Friday, February 05, 2016

U.S. Security Policy in Latin America

Brian Fonseca and Alex Crowther have an op-ed in Latin America Goes Global on U.S. security policy in Latin America. It argues to shift policy focus away from the narrowly defined issues such as drugs and move instead toward the security of the individual. As they note, people are not feeling more secure in much of Latin America.

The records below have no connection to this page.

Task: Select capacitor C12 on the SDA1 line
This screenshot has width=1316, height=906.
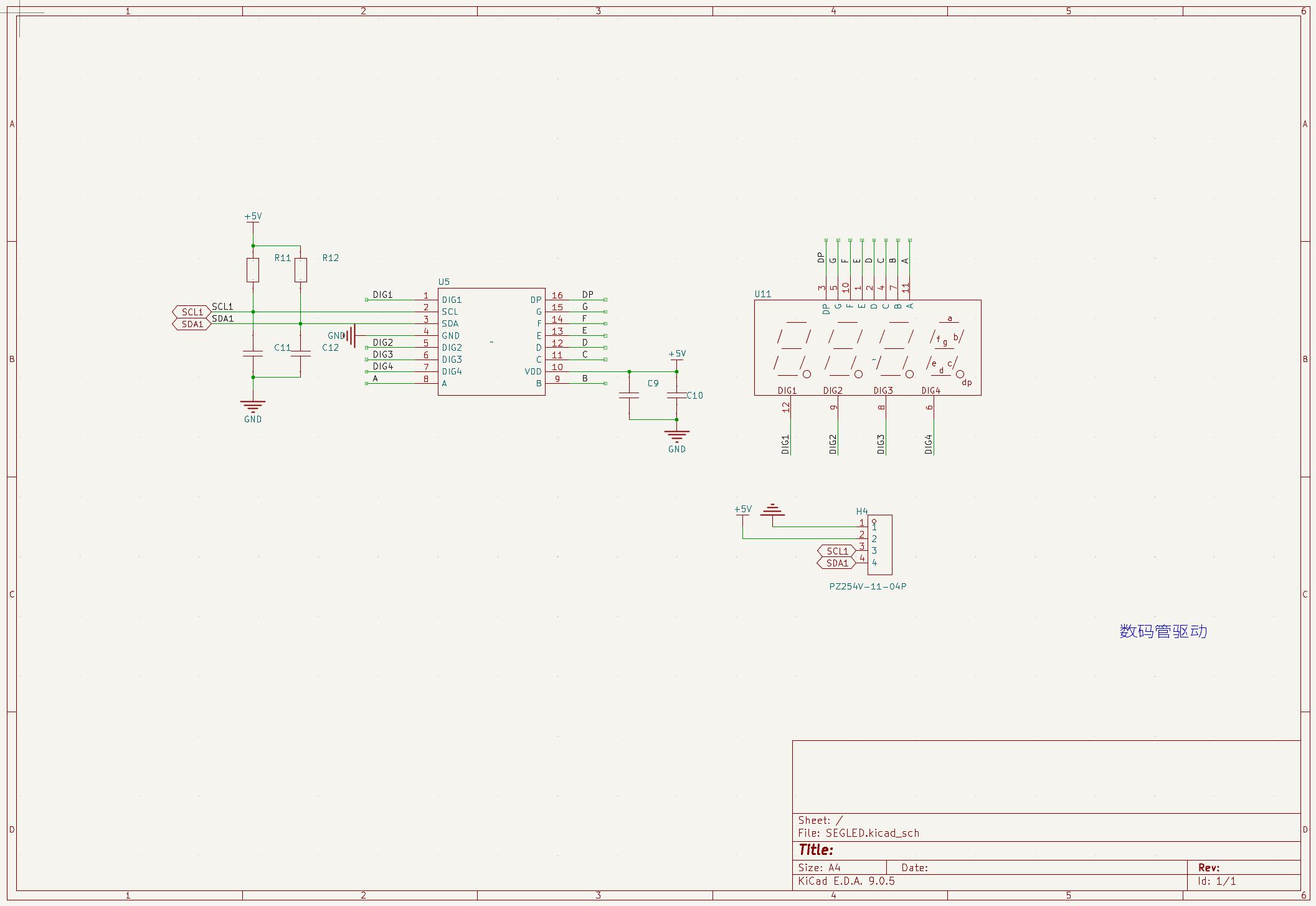Action: click(x=301, y=353)
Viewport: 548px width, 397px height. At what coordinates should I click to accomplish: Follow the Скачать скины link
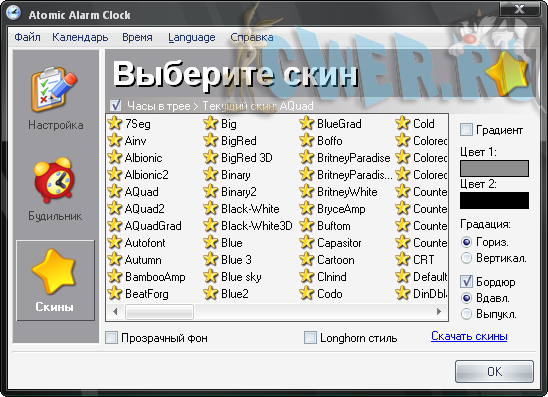(x=469, y=336)
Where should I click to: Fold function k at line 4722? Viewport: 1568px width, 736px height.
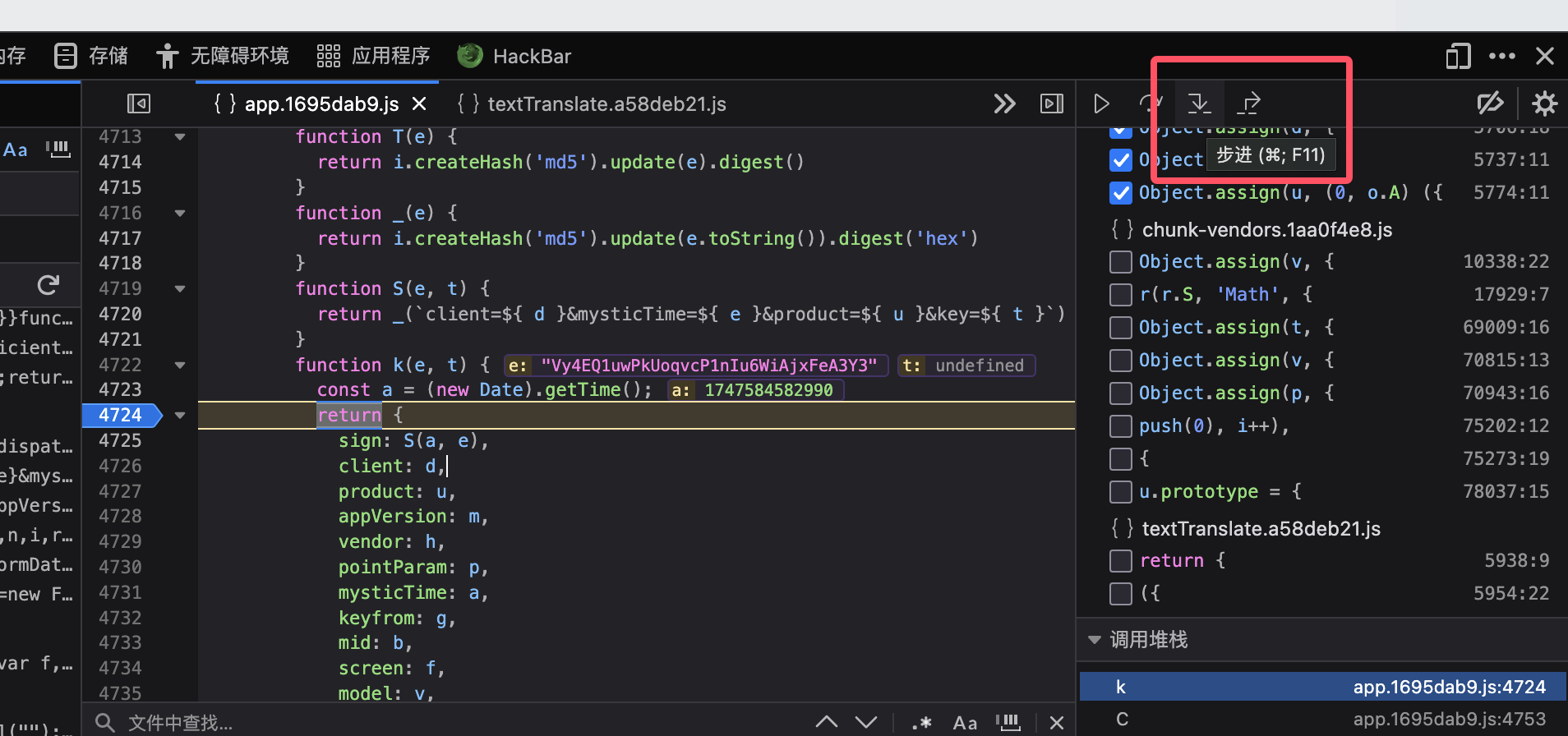pyautogui.click(x=180, y=365)
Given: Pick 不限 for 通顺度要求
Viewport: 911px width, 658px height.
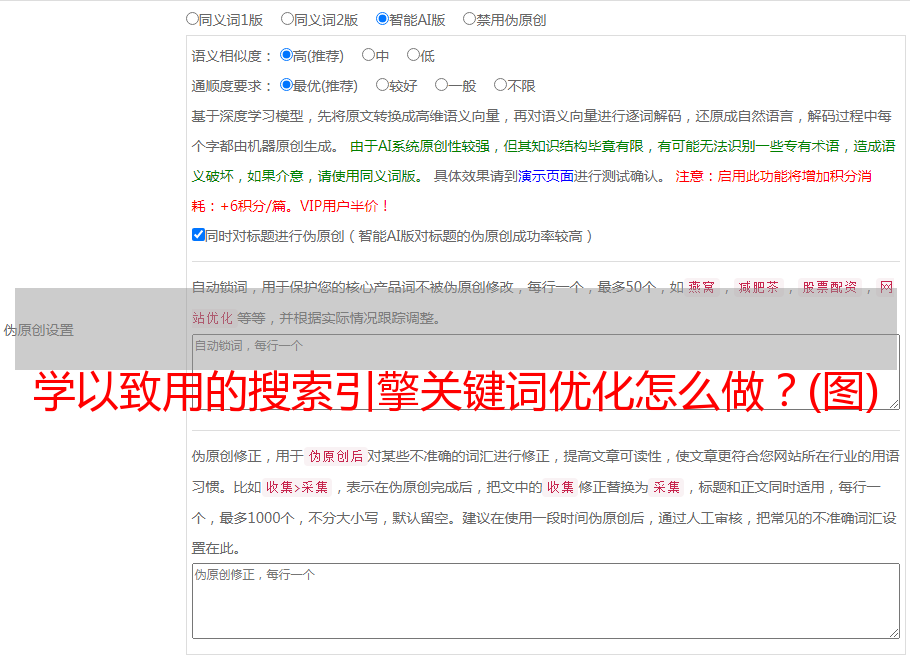Looking at the screenshot, I should [x=500, y=85].
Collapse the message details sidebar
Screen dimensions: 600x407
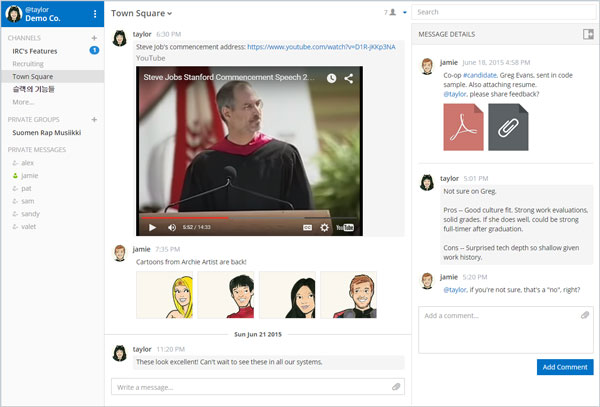tap(588, 34)
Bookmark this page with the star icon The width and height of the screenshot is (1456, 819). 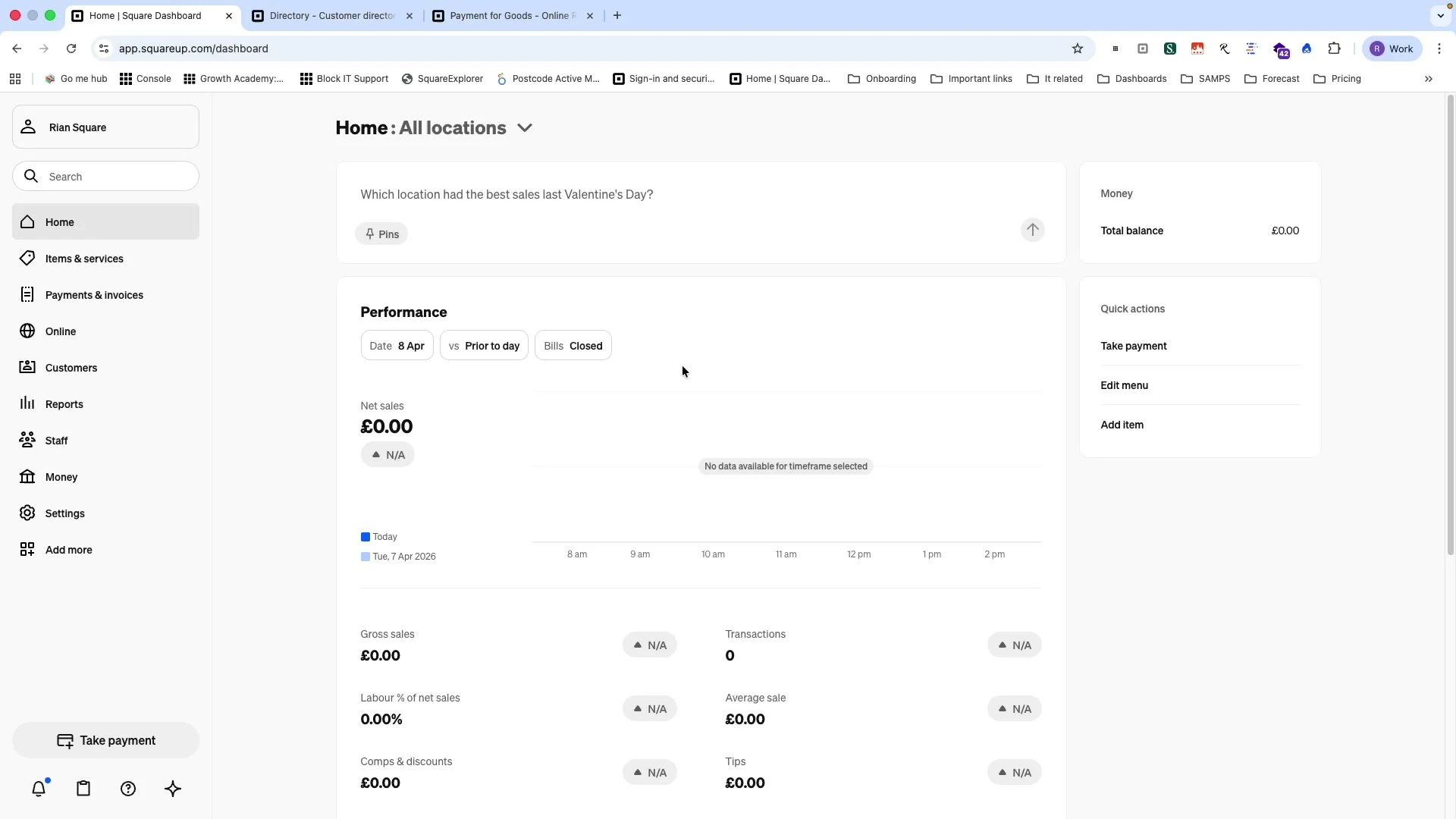coord(1078,49)
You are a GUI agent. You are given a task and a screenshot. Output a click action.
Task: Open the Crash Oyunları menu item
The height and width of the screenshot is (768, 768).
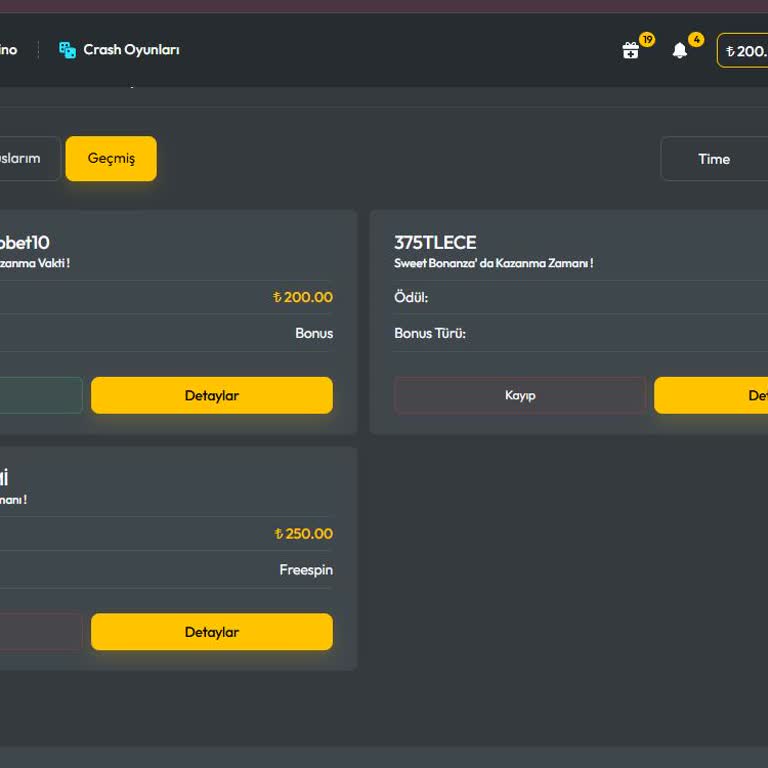coord(130,50)
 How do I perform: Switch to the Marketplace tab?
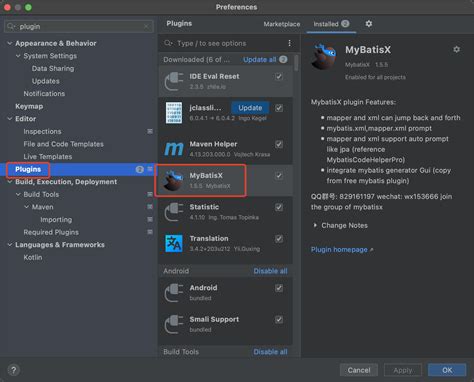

It is also time for the U.S. and its partners to formally revisit and update the 2003 Declaration on Security in the Americas. Some progress has been made in the implementation of the Declaration, but according to the Department of State, there are still several member countries lagging behind in implementation. A brief survey of recent activities associated with the Organization of American States (OAS) Committee on Hemispheric Security illustrates a declining operational tempo over the last five years or so. Still, much of the Declaration’s initial charter remains incredibly relevant to the broader human security agenda, and emerging concerns over cyber threats and climate change, for example, warrant a revisit of the converging security challenges facing the region. Convening members states and the appropriate authorities to re-affirm and update the Declaration will serve to re-legitimate hemispheric commitment to the topic and jumpstart cooperation around the issue.

Not a bad idea. I also like the idea of making sure we keep issues like climate change more squarely in our sights in terms of security. That alone can threaten more people than the higher profile problems.